Hanukkah miracles and two Cincinnati Rabbis
Hanukkah celebrates the miracle of light. It signifies how a small bit of pure olive oil for the Menorah miraculously kept a sacred Temple lit for eight days and nights after it had been reclaimed from invaders. However, according to Professor Dianne Ashton of Temple University, two Rabbis in Cincinnatid eveloped this “new celebration for children at Hanukkah that was held in the synagogue and included giving presents.”
It was a way of being part of an American tradition similar to Christmas gift-giving. In the Christian tradition, gifts were brought by the Three Kings to welcome “the newborn king.”
Eventually Saint Nicholas entered the picture and a new world of shopping usurped the religious aspect of the holiday.
7 ways to reclaim serenity and joy
Here are seven steps that will alleviate stress by helping you change the focus from holiday frenzy to patience, gratitude, and love.
1. Practice time management realistically and remember that very little takes a minute or even an hour.
2. Set priorities. Decide what is most important for you to accomplish in an eight-hour period.
3. Take minute vacations. Stop throughout the day to smell the roses, take a walk, or gaze at the sunshine and clouds.
4. Clear your mind of negative thoughts that weigh you down, especially past hurts — these are millstones around your neck.
5. Express gratitude in a note, a phone call, a visit.
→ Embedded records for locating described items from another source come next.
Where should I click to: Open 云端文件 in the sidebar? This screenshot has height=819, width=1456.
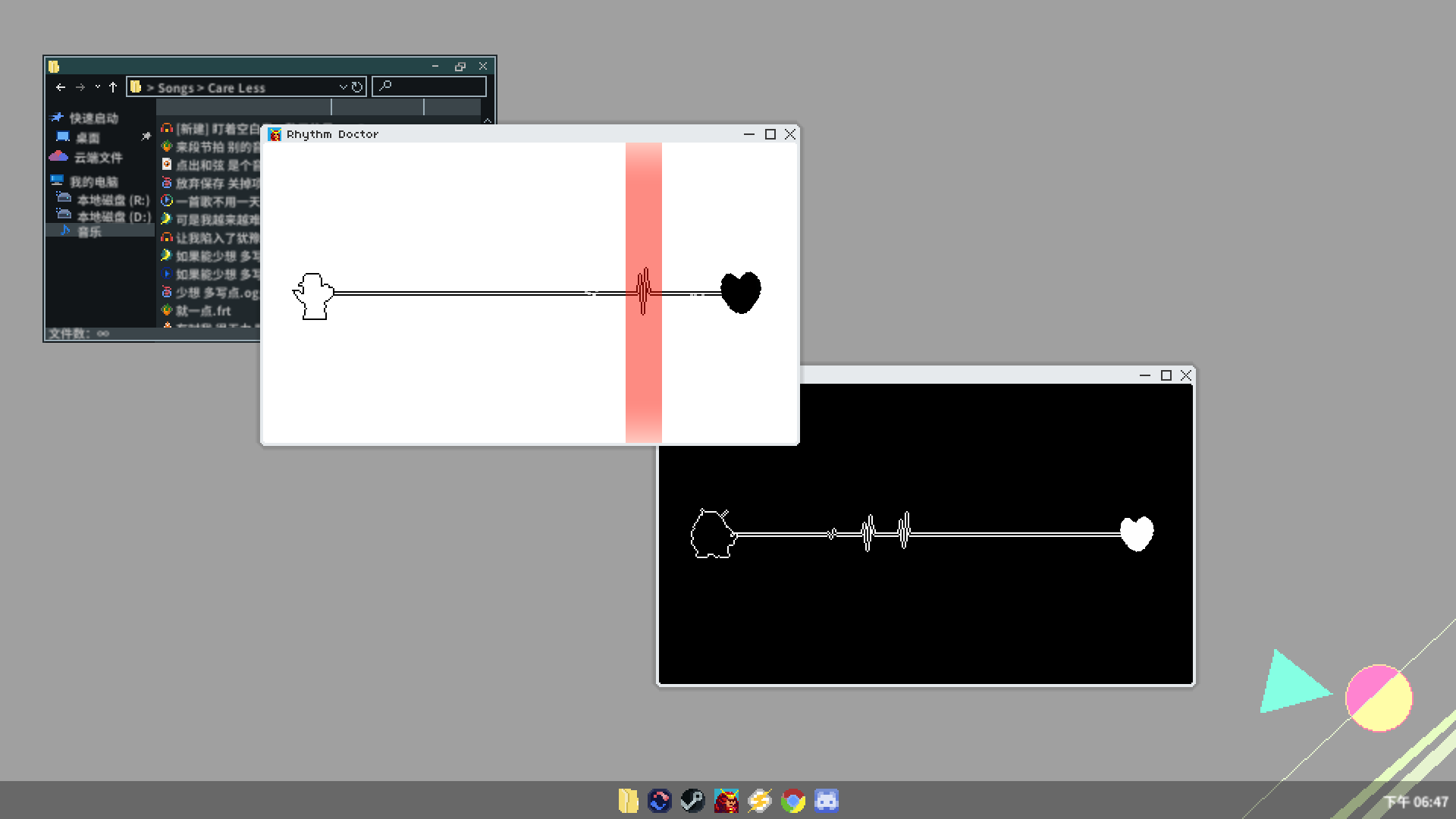click(98, 158)
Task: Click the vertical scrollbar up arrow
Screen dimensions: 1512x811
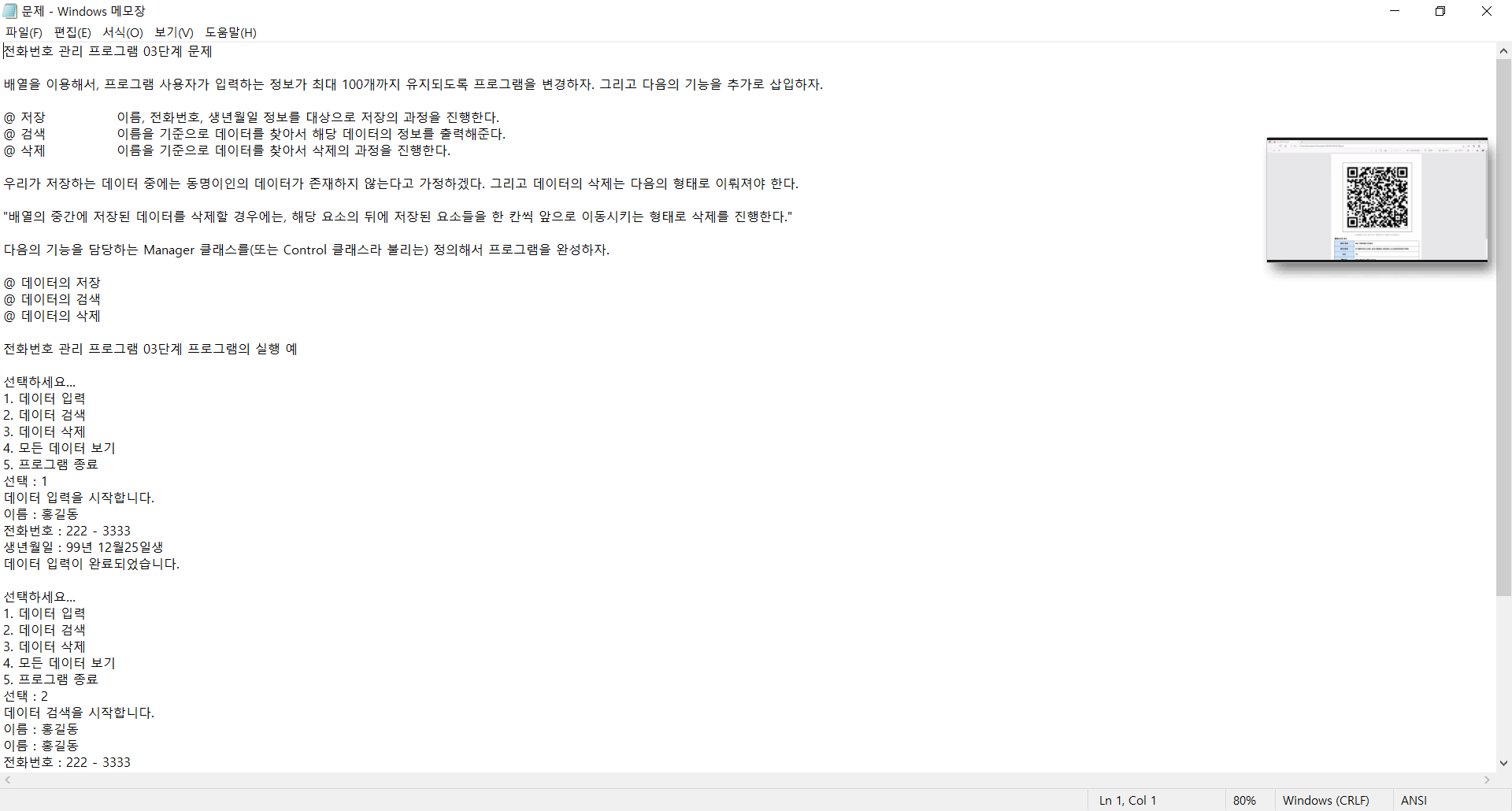Action: (x=1503, y=51)
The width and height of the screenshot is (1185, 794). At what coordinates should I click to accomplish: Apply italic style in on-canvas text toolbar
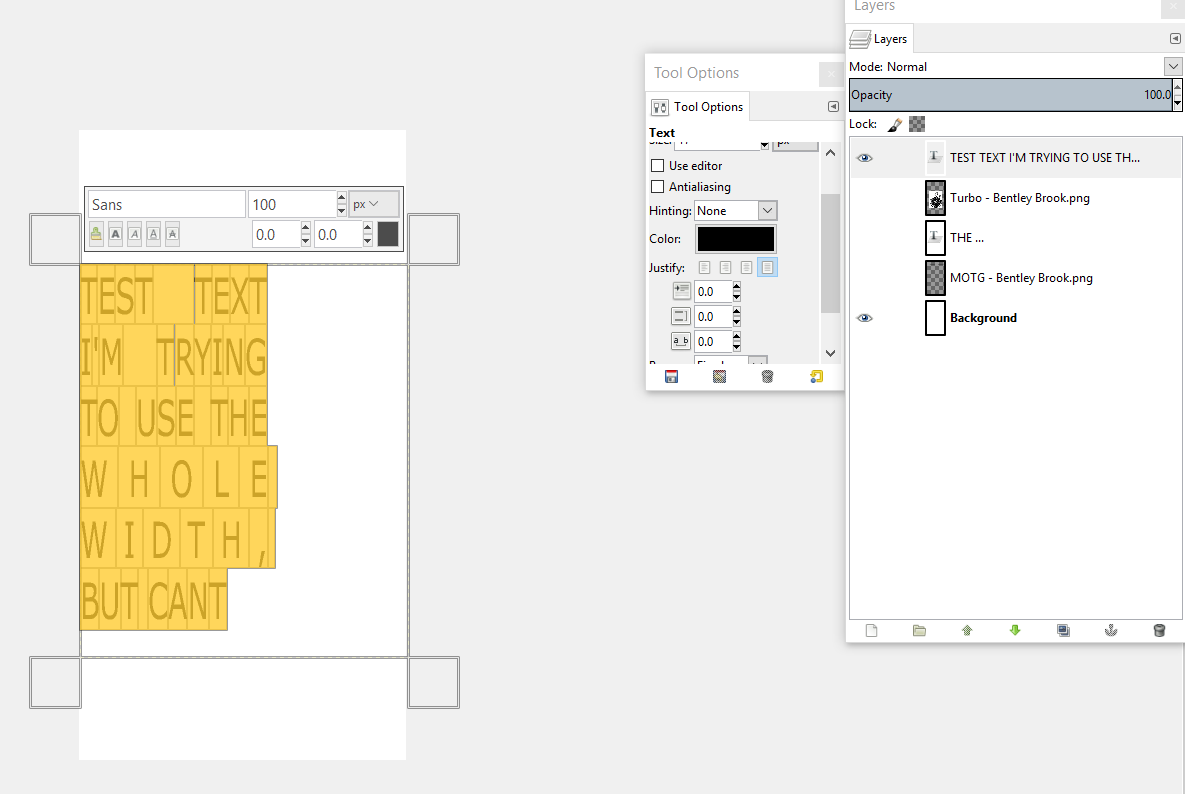click(x=134, y=234)
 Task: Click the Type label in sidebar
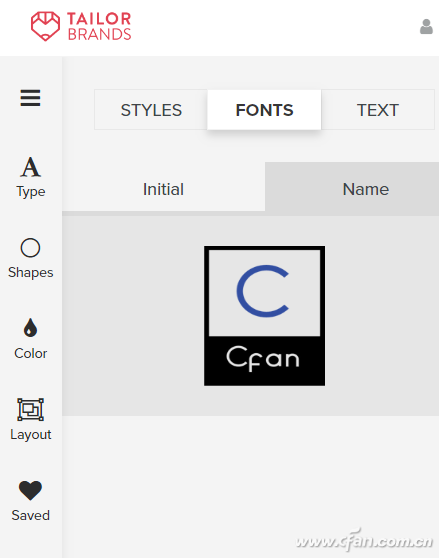(31, 192)
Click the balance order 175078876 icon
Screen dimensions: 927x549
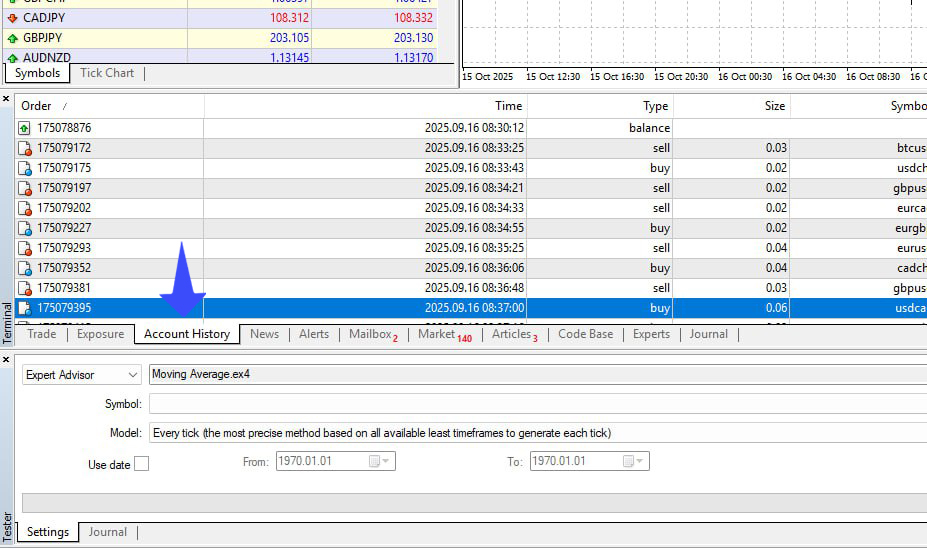pos(24,128)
Think of one person who deserves a note from you and jot it off immediately. If you decide to send an e-mail follow it up with with a real note.
6. Search through photos that bring a smile to your face.
7. Stop and think about someone you love and wish that person blessings and happiness. It will help to build up a reserve of joy.
In the world of holiday giving: “Remember to treat yourself as well,” says Dr. Ellison.
One way to treat ourselves is to keep our own gratitude list as a reminder that each day we experience little blessings. We simply need to stop a minute to embrance them.